Simple Function: These 400 samples are the simplest but most commonly seen format, where the user gives a single JSON function/tool definition, with one and only one function call will be invoked.

Multiple Function: These 200 samples consist of a user question that only invokes one function call out of 2 to 4 JSON tool definitions. The model needs to be capable of selecting the best function to invoke according to user-provided context.

Parallel Function: These 200 samples are defined as invoking multiple function calls in parallel with one user query. The model needs to digest how many function calls need to be made and the question to model can be a single sentence or multiple sentence.

Parallel Multiple Function: Each of these 200 samples is the combination of parallel function and multiple function. In other words, the model is provided with multiple tool definition, and each of the corresponding tool calls will be invoked zero or more times.

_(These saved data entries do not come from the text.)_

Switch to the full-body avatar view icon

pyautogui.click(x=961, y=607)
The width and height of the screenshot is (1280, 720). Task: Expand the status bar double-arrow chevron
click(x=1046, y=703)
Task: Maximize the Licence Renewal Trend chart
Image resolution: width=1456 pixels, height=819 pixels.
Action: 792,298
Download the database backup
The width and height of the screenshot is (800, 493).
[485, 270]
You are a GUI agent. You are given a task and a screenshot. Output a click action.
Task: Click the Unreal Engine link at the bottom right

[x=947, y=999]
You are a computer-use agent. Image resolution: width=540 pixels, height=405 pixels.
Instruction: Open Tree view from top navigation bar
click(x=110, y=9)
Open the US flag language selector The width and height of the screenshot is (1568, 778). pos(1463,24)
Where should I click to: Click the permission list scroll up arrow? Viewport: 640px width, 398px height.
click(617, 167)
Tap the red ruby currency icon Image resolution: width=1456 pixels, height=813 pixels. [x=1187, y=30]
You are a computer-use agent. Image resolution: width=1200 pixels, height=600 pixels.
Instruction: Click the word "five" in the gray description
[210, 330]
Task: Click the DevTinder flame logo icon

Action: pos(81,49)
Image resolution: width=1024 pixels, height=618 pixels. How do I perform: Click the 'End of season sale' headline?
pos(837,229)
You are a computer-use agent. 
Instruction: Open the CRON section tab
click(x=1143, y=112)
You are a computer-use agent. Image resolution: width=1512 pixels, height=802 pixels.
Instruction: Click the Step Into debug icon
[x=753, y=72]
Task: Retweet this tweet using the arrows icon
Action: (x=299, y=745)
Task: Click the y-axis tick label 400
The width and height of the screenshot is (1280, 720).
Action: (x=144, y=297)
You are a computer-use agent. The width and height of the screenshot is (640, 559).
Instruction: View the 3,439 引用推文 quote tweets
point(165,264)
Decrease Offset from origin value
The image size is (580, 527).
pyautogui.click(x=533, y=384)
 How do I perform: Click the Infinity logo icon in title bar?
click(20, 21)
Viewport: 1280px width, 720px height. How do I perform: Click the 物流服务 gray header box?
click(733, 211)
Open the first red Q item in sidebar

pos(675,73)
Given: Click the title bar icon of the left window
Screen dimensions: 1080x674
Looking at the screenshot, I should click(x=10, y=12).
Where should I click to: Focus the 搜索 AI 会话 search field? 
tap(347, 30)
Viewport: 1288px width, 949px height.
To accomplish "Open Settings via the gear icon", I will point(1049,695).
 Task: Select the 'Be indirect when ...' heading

Abstract Syntax Tree (AST) Evaluation

The full details on how the evaluation process works can be found here. The main idea is to compare the abstract syntax tree (AST) of the function call generated by the model with the AST of the correct answer. Here are the relevant parts:

To evaluate the simple & multiple function category, the evaluation process compares the generated function call against the given function definition and possible answers. Then, it extracts the arguments from the AST and checks if each required parameter can be found and exact matched in the possible answers with the same type.

The parallel, or parallel-multiple function AST evaluation process extends the idea of the above evaluation to support multiple model outputs and possible answers. It applies the simple function evaluation on each generated function call and checks if all the function calls are correct. Note, this evaluation is invariant under the order of the function calls.


For simple & multiple tool use, we can see that Haiku beats all the other models! However, both Haiku and Opus struggle to generate multiple function calls in parallel, i.e., with a single API call. It’s also interesting to observe how GPT-3.5 Turbo is much closer in performance to GPT-4 Turbo when generated function calls in parallel vs. when not. Below is a graph of the results which compares the accuracy of the 4 models to generate the correct function call(s) under different conditions.


When analyzing the failure cases for simple & multiple tool use, we can see that all models except for GPT-3.5 Turbo fail to generate the correct value for a parameter in 15-20%. GPT-3.5 Turbo generates multiple function calls in 30-40% of all samples for this category of tool use. Together with the fact that GPT-3.5 Turbo closely matches the performance of GPT-4 Turbo in the parallel tool use category, it looks like GPT-3.5 Turbo is biased towards working well in parallel tool use. In general, the OpenAI models generate the correct number of function calls for parallel & parallel multiple tool use, but still struggle to get every function call correct. On the other side, Haiku is not able to generate multiple function calls in parallel at all. And Opus generates only generates one function call in 30% of the cases for the parallel tool use scenarios.


In conclusion, Haiku is the best model for tool use when only a single function call should be generated. It is better than Opus & GPT-4 Turbo while being almost two orders of magnitude cheaper. However, when you need parallel tool use (i.e., multiple function call generations in a single API call), GPT-4 Turbo is still the best model, and GPT-3.5 Turbo is worth a try once desired quality is achievable with GPT-4 Turbo. Noteworthy, GPT-3.5 Turbo appears biased towards generating multiple function calls in parallel, no matter if that’s required or not.